Dell’assassino nessuno disse.

In questi giorni in cui Genova è di nuovo sepolta dal fango non faccio che pensare a questa storia.
A tre anni dall’alluvione del 2011 riviviamo le stesse cose: la distruzione, l’angoscia, la morte, la notte svegli a scrutare cielo e fiumi, e anche se provi un po’ a dormire non ce la fai, per il suono assordante delle sirene, per il rombo continuo delle idrovore, per la paura che il peggio debba ancora venire.
In questi giorni non si parla d’altro che della mancata allerta da parte della Protezione Civile. Vero, non c’è stata. Giovedì mattina la situazione era brutta, chiunque fosse in giro ha tremato, ma poi la pioggia si è fermata; all’una, quando sono tornata a casa, via Degola, che alle nove era allagata, era di nuovo percorribile e tranquilla. 

Via Degola, giovedì mattina

Hanno sbagliato le previsioni, sì. L’allerta è arrivata solo venerdì mattina alle undici, quando tutto già era successo, quando un uomo già era morto. Se fossimo stati avvisati prima, quell’uomo forse sarebbe vivo, qualcuno sarebbe riuscito a mettere in salvo la merce nei negozi e le automobili, la gente sarebbe rimasta a casa e non si sarebbe ritrovata a nuotare senza scarpe in un vicolo.

Probabilmente avremmo limitato i danni.

Ma l’alluvione ci sarebbe stata lo stesso.

L’errore di chi non ha saputo prevedere che in un giorno sarebbe venuta giù la pioggia di un anno non ha causato l’alluvione.

Noi che viviamo a Genova sappiamo bene che in questi tre anni è stato fatto poco e niente. I torrenti sono com’erano, non si sono visti interventi mirati a ripristinare una sicurezza che cent’anni di costruzioni folli hanno demolito.

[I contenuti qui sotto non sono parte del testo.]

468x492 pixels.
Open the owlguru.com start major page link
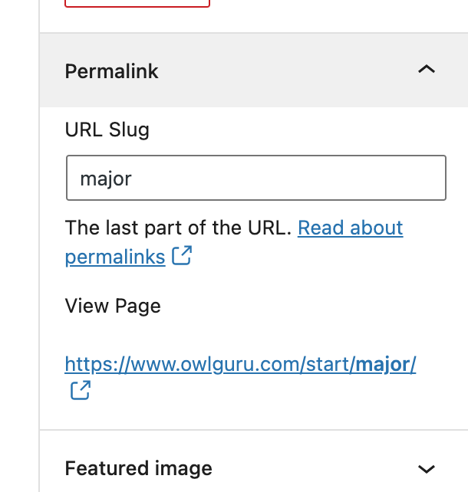[240, 364]
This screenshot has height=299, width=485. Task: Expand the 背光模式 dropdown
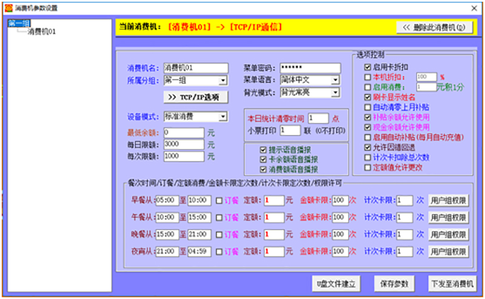[x=335, y=93]
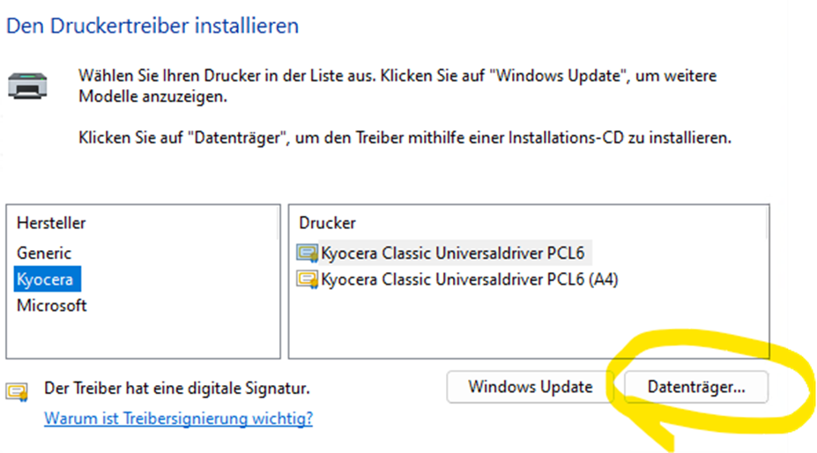Click the digital signature certificate icon
This screenshot has height=453, width=817.
point(16,390)
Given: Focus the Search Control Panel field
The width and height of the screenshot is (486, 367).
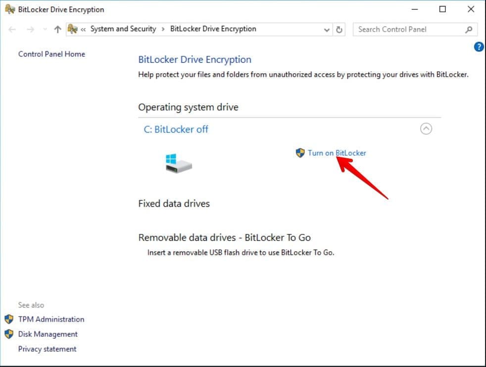Looking at the screenshot, I should [x=408, y=29].
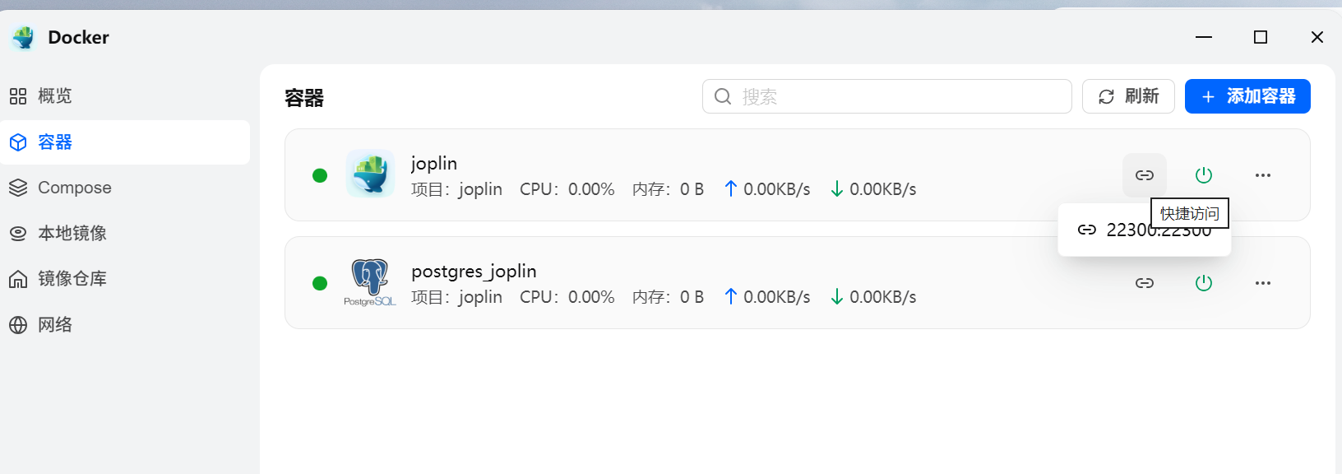Focus the 搜索 search field

tap(896, 96)
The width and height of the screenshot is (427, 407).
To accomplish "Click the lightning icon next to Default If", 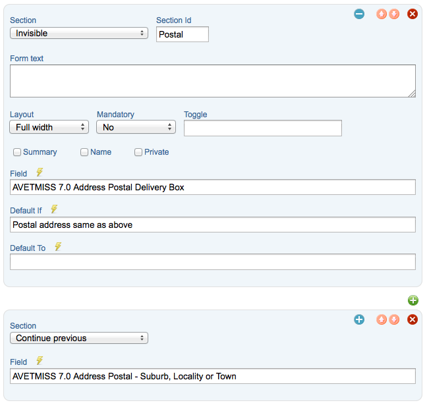I will (x=54, y=209).
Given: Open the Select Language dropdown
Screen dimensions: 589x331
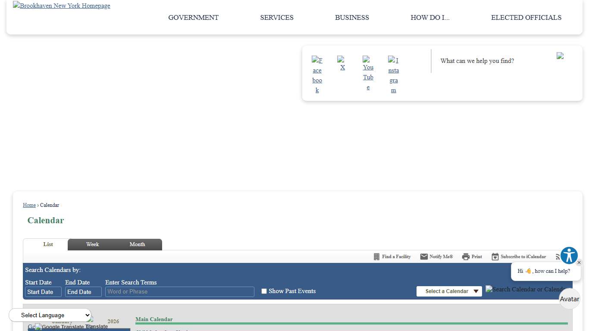Looking at the screenshot, I should coord(50,315).
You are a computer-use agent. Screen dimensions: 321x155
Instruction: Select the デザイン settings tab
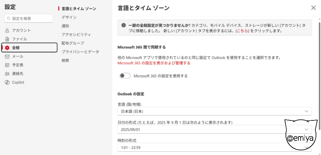click(x=69, y=17)
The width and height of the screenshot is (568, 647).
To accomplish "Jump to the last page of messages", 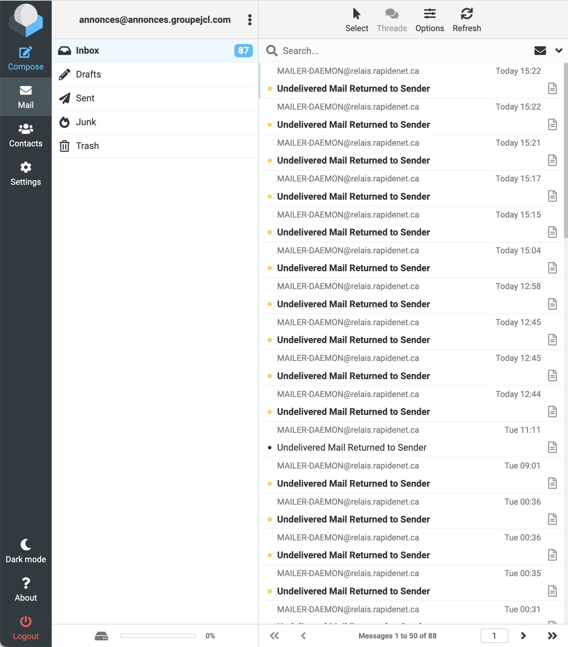I will click(552, 636).
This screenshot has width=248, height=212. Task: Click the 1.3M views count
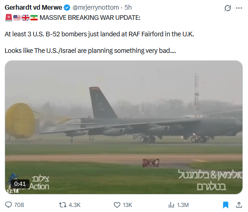pos(183,205)
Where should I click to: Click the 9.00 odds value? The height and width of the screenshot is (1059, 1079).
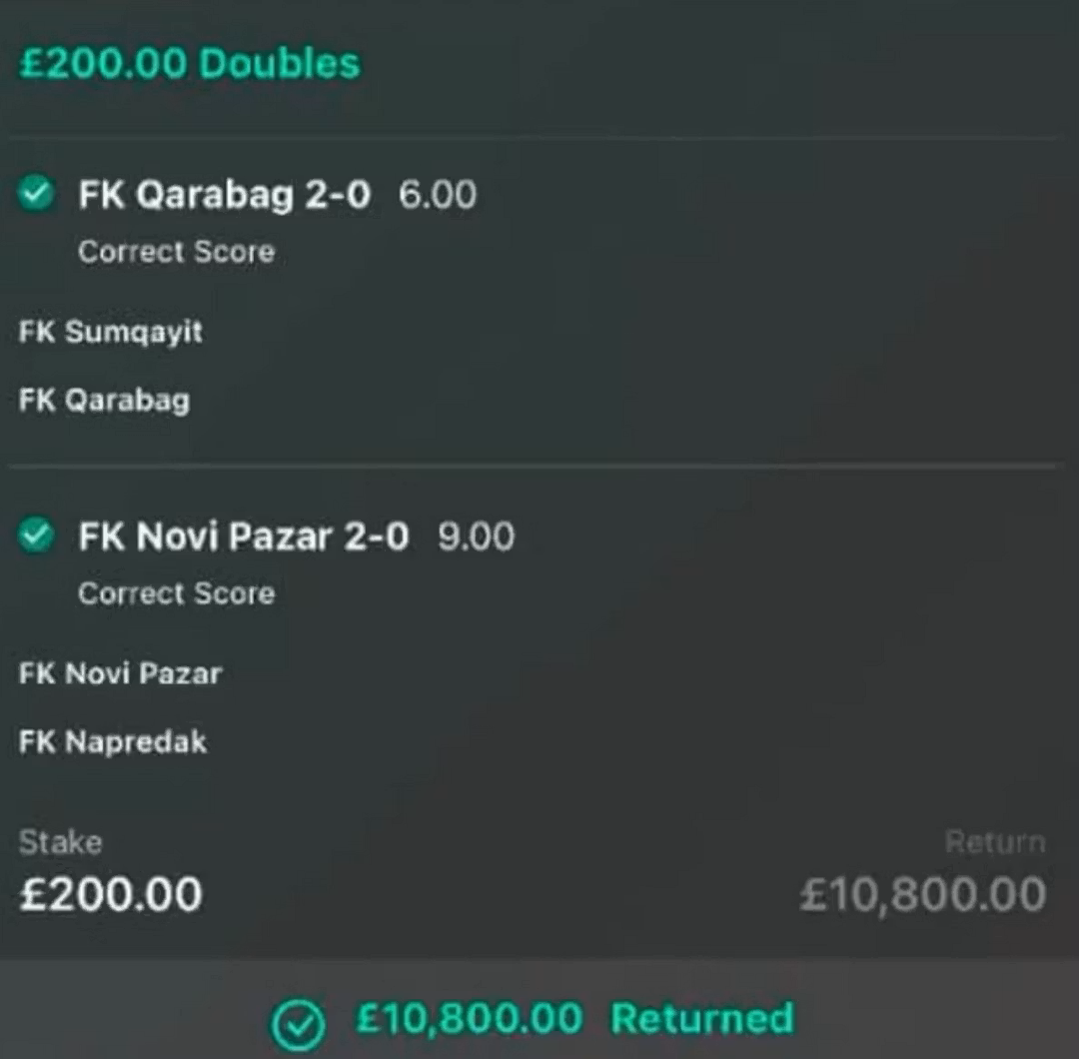coord(477,537)
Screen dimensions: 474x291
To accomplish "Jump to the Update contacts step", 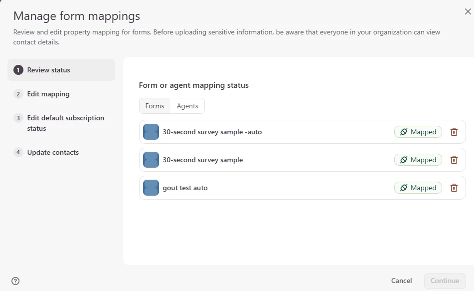I will pyautogui.click(x=53, y=152).
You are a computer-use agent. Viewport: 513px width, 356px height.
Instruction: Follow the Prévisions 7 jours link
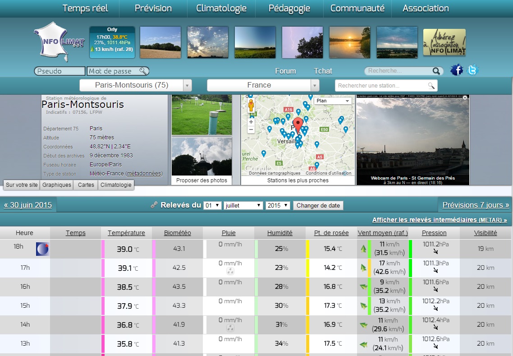[475, 205]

Questa è una fotografia del Polcevera a maggio: c’è una giungla nell’alveo del torrente. E il Polcevera non è un’eccezione, la situazione è la stessa per ogni rio e torrente della Liguria. 
Si sarebbero potute fare tante cose che avrebbero reso la situazione di questi giorni meno drammatica.
Vorrei che qualcuno avesse il coraggio di dire a tutti noi cosa si doveva fare e perché non è stato fatto.
Io capisco il bisogno di prendersela con qualcuno, il bisogno di sfogare la rabbia, lo capisco perché lo sento. E va bene, incazziamoci con chi non ha saputo indovinare il nubifragio, con la Protezione Civile che non ha dato l’allerta, con quello stronzo del Sindaco che se ne stava col culo nella poltrona di un teatro, col marito stacanovista che trascurava la moglie, con la moglie fedifraga, col seduttore porco, col pescatore sciacallo.

Ma il colpevole è l’assassino.
All’assassino va fatto il processo.
L’assassino deve pagare.

E incazziamoci pure, sì, ma quella rabbia non sfoghiamola tutta. Non sprechiamola, non dimentichiamoci tutto questo non appena la situazione sarà tornata tranquilla.
Lavoro in una società di ingegneria. In una grossa società di ingegneria. E da domani voglio veder fioccare gare d’appalto per lavori di messa in sicurezza dei torrenti. E voglio che il criterio di valutazione non sia economico (cioè: vince il lavoro chi lo fa con meno soldi), voglio che il criterio sia la competenza. E non voglio sentir parlare di ricorsi dei perdenti.

Voglio che l’assassino paghi nell’unico modo possibile: facendo tutto quello che deve perché non succeda di nuovo.